Going to close-out stores and looking at products that "failed" is also good for inspiration. Sometimes what we think is the better product, like Betamax, is not always the best winner. Marketing often is a bigger force then the product itself. Fashion often is also a bigger influence. Many good ideas are there to look over and lessons to be learned about why they were not the winner.
Sometimes I have a hard time figuring out why the better engineered didn’t win. One example is the PC. In the early days it was not a better platform then the Atari ST or the Amiga or the Mac, but market saturation of the PC made it the front-runner. Often things that are better (engineered) lose due to factors like fashion and marketing.
Words I live by...
Try to leave things better than how you found them. I think if more people would try to make things better everyone benefits.
What design are you the most proud of?
A software website I made at work which interfaces to Sybase. I is used on my job. It is a combination of SQL, PERL, CGI and HTML. The Sybase database was accessed by an interface that was difficult to get the data out for the users. A web-based interface allowed them to get reports without having to know the specifics of the database.

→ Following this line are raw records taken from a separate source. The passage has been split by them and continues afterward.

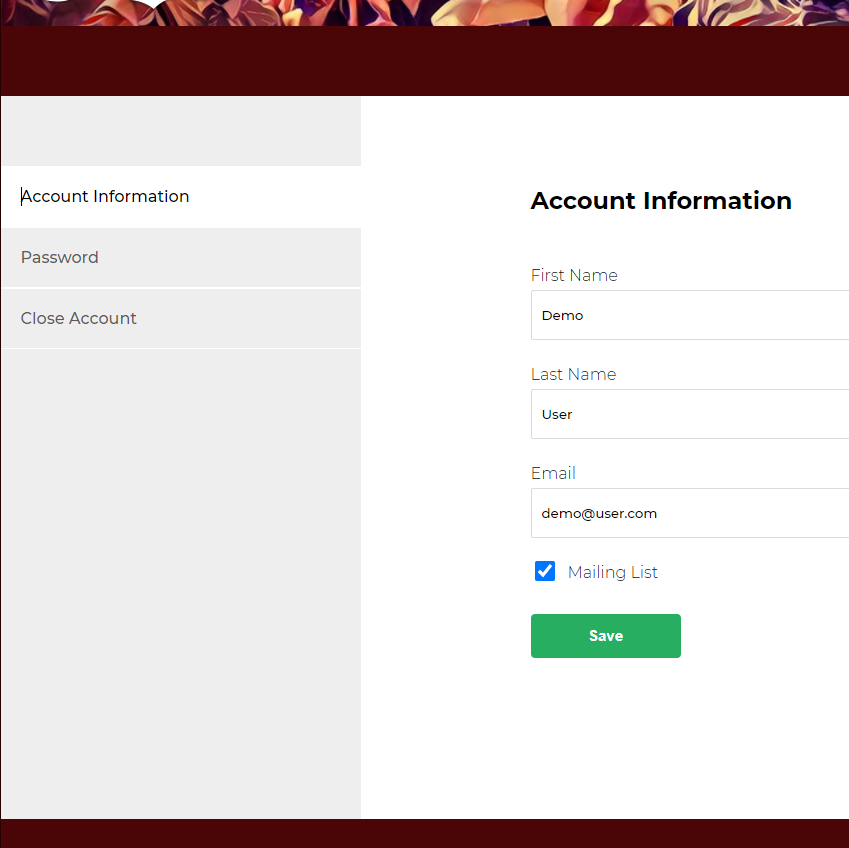Screen dimensions: 849x848
Task: Click the First Name field label
Action: point(574,275)

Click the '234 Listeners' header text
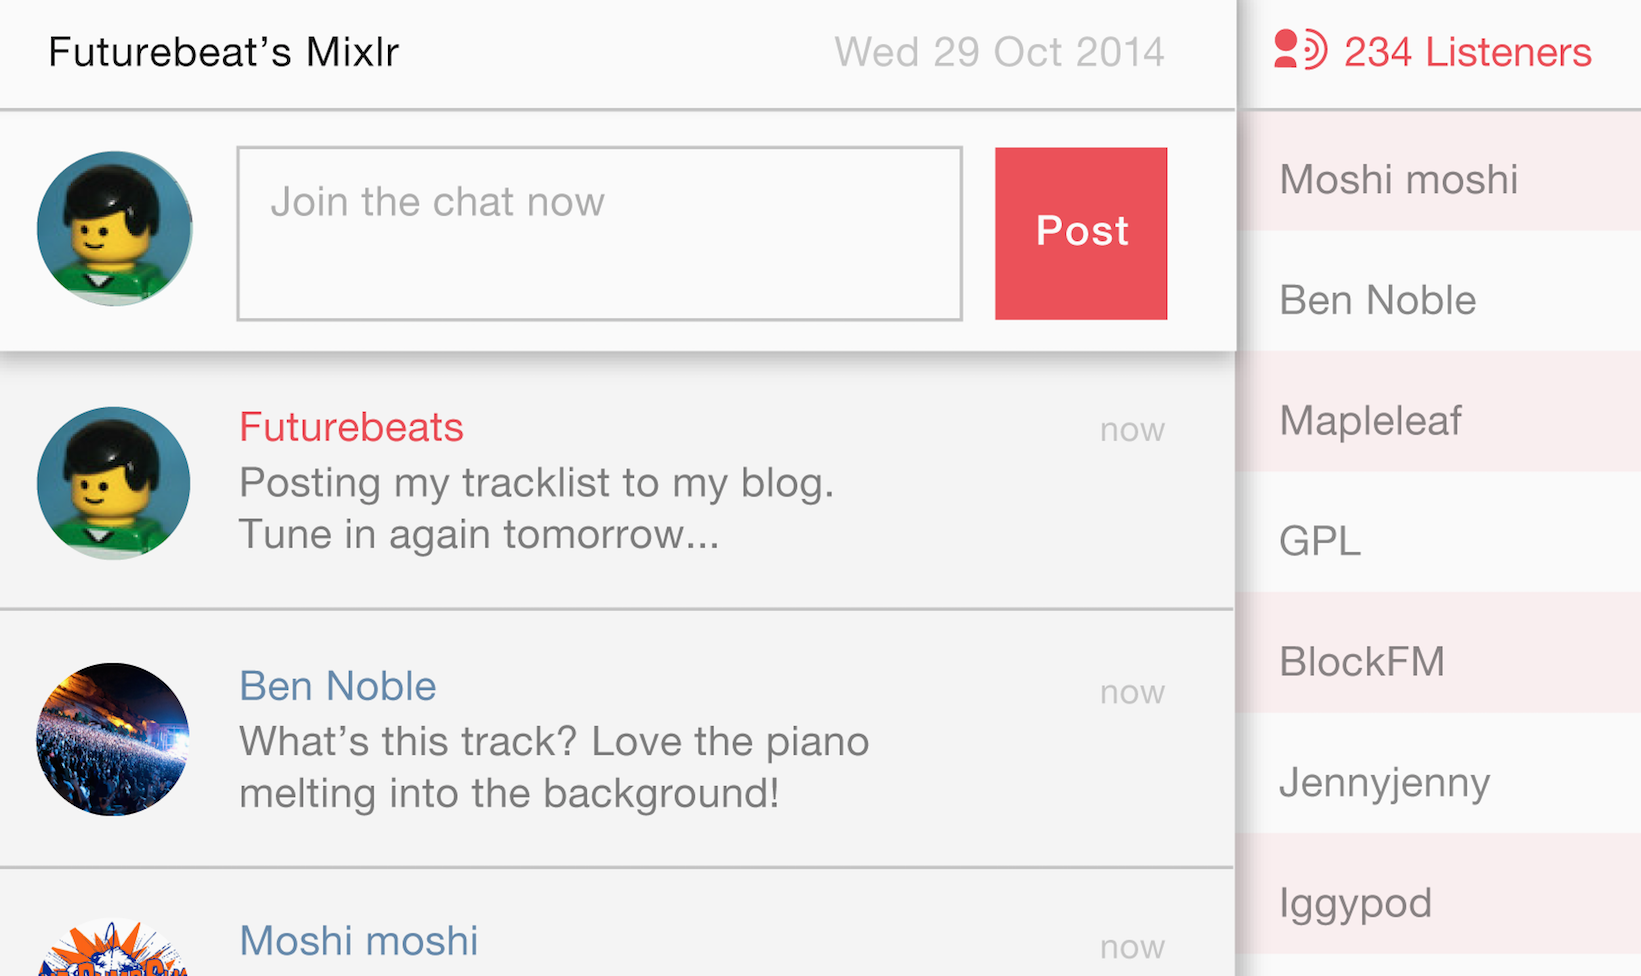[1467, 52]
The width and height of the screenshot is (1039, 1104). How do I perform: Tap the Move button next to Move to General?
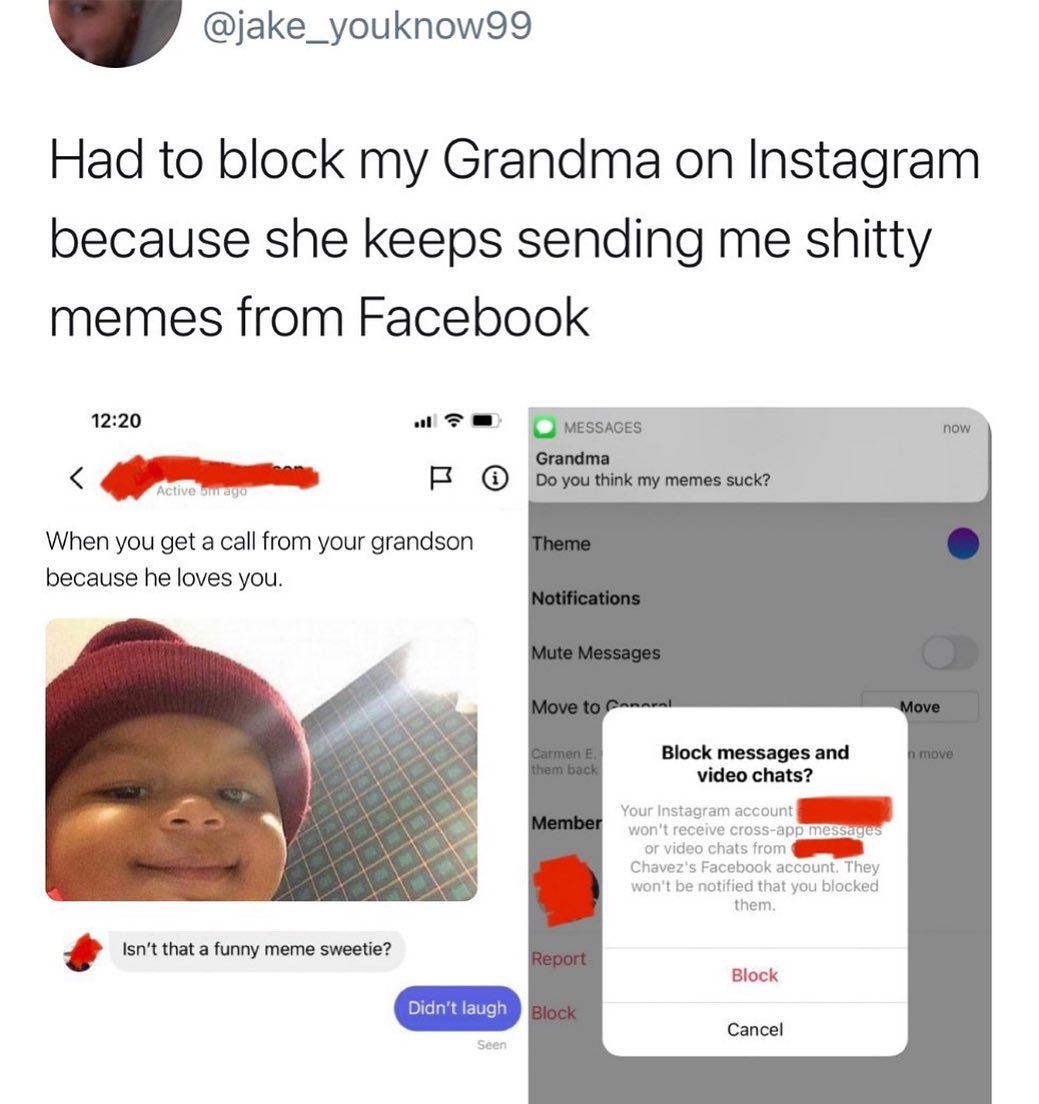(x=920, y=707)
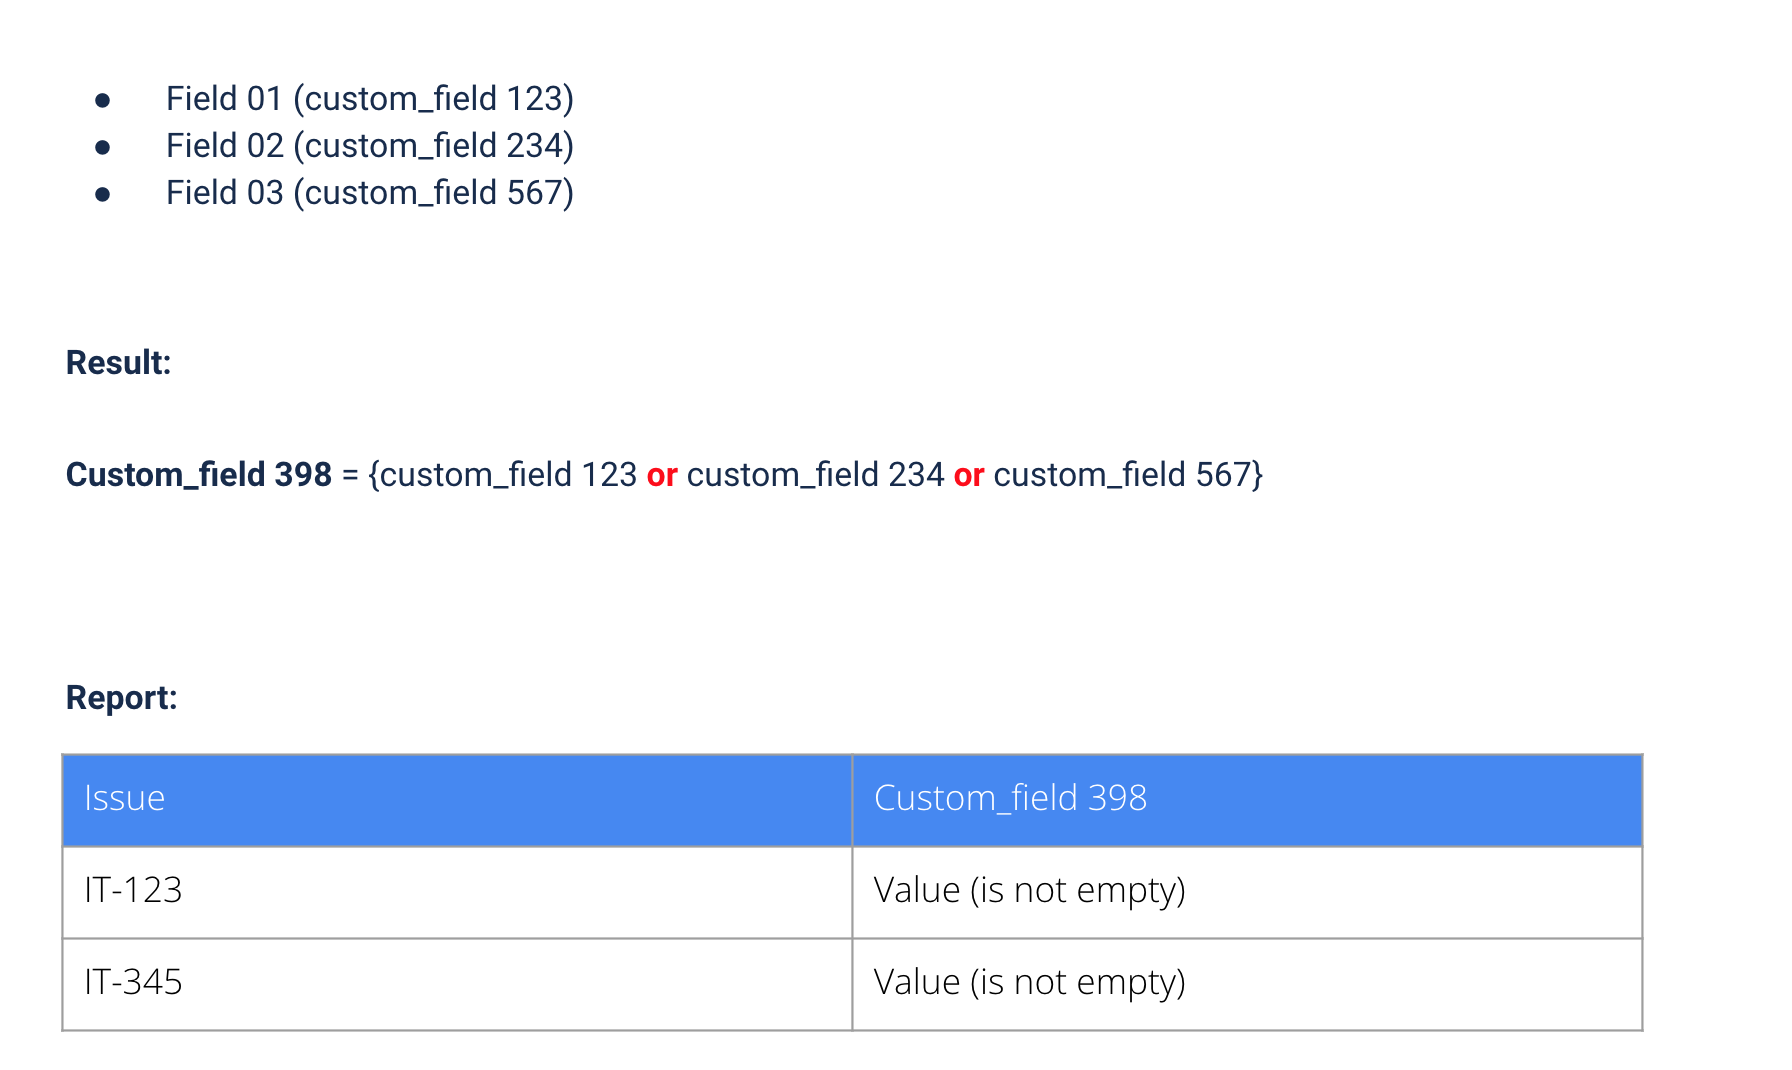Click the bold Custom_field 398 text

(199, 475)
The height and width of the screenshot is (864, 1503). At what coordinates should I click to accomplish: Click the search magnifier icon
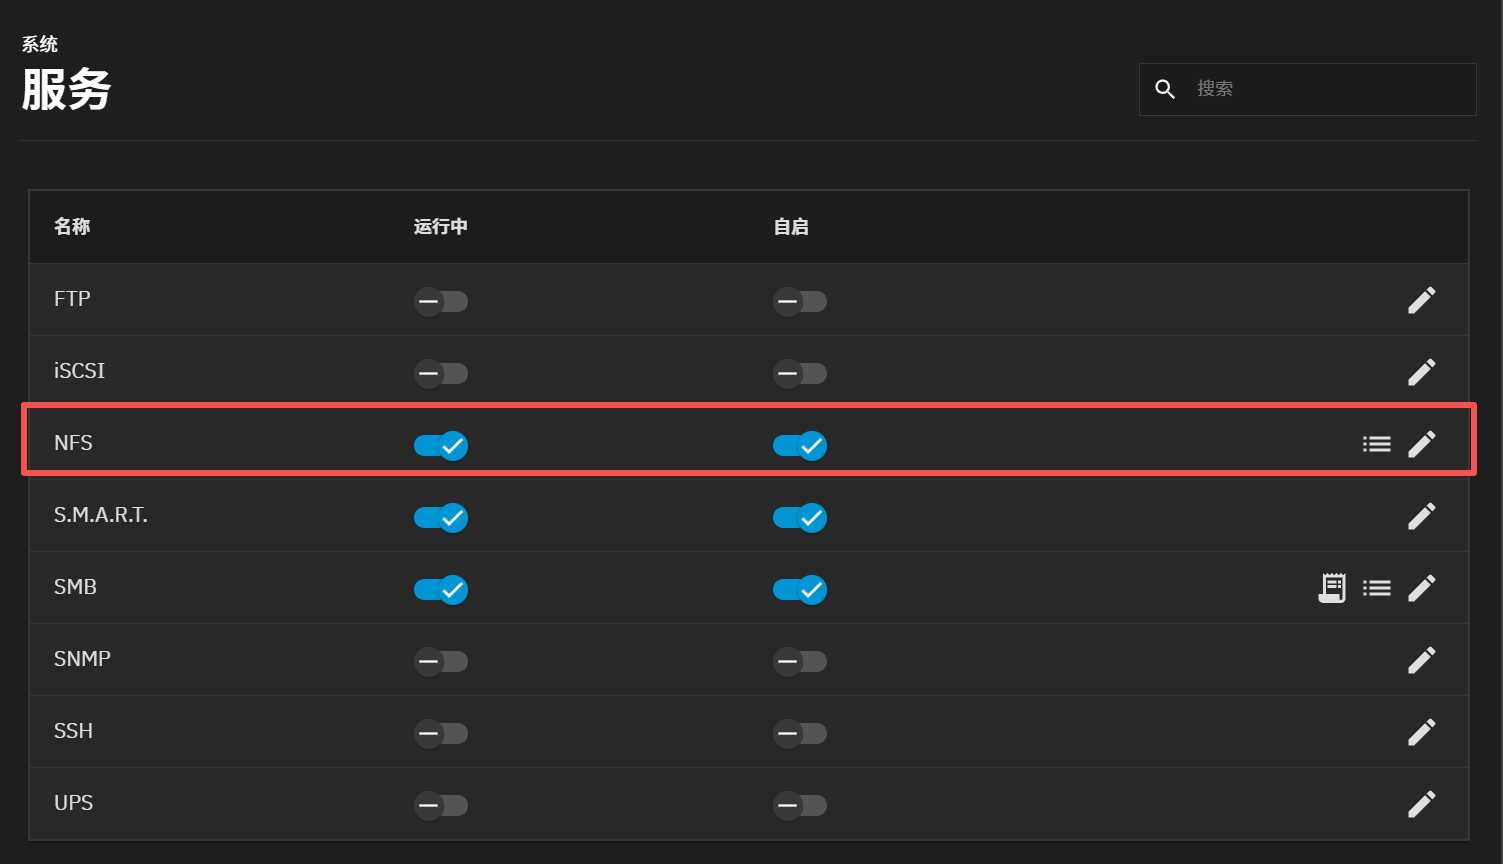(1165, 89)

Making the web CGI (the forms that process requests) was a challenge as it had to be able to first access the database to create drop down lists of available data (users, products, permissions, etc). The drop down lists are part of a page where they then choose and generate reports. PERL handles the CGI and lots of other text processing. It also has data I conflate from the DB into text files for faster access. This made reports which took hours to run previously take seconds. The PERL also dynamically generates the HTML forms as well as presenting the reports into .CSV format (ready for EXCEL). It is what you would call a Rube Goldberg-type of contraption, like the Game Mousetrap.